For those who, like Paolo Tiefenthaler, can competently and personally attest to the traits of the last 35 vintages, the following scenario becomes clear: early years and late seasons’ harvests, which differ physiologically from one another, are dangerously marked not just by temperature increases but also by the events’ haughtiness, the rarity of the phenomenon, and the violent depletion of the plant’s equilibrium conditions.

Two interconnected questions arise: until when will this change be controllable?
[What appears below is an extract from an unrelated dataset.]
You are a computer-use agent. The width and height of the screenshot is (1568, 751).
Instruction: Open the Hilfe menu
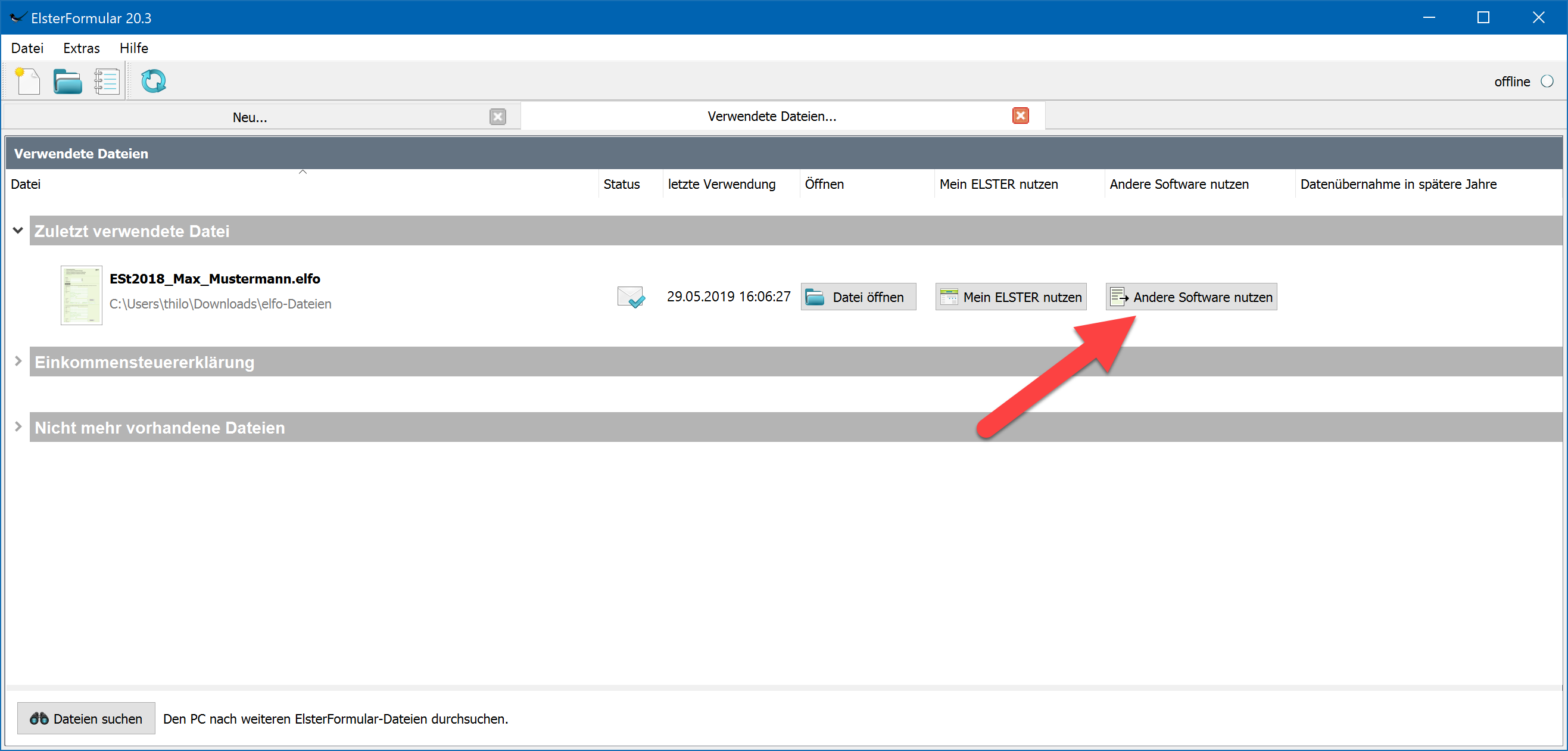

And what can the winemaker do to manage these unpredictable effects in the vineyard?

Casale del Giglio’s response at the moment is primarily agronomic; they work appropriately in the cellar, and the oenological method can only go so far; the real challenge must be taken up in terms of vineyard management.

The attention in the vineyard, which was once critical particularly during the summer months, must be anticipated even before flowering, to create the conditions for a performing plant at the time of fruiting, a plant that knows how to express vigor and fruitfulness.

First and foremost, it’s clear that the age of the vineyard makes a significant difference: in such circumstances, the old vine undoubtedly demonstrates superior defensive capability and stress resistance; its growth is more steady and less exuberant, whereas the recent vineyard, with its youthful vitality, risks erupting and collapsing with a quick and severe shift in weather conditions.

Secondly, we cannot overlook the fact that some varieties are more resistant to the excesses of current climates. Petit Manseng and Sauvignon Blanc among the whites exhibit greater resistance to climatic stress than other varieties; a separate discussion for the Bellone, which is genetically predisposed to thrive in dry climates and thrives on sands, but which, given the extreme water shortage to which we are now accustomed, will be able to benefit from a gradual shift towards the interior, on more fertile soils. Petit Verdot and Shiraz hold up better than Merlot and Cabernet Sauvignon.

Slow ripening and self-regulation are frequent characteristics of resistant cultivars. Plants of these types are more equipped to yield fruit in balance because of their natural defenses against disease and resistance to crazy conditions.

According to Paolo Tiefenthaler, “Our research project is currently gradually moving towards the enhancement of vines, whether autochthonous in the strict sense or adapted, but in any case identifying for our terroir, which are better equipped to win the battle of the climate: in short, the “autochthonous” vines of the future. However, producing a wine that is in place and capable of resisting over time obviously remains central to our oenological objectives”.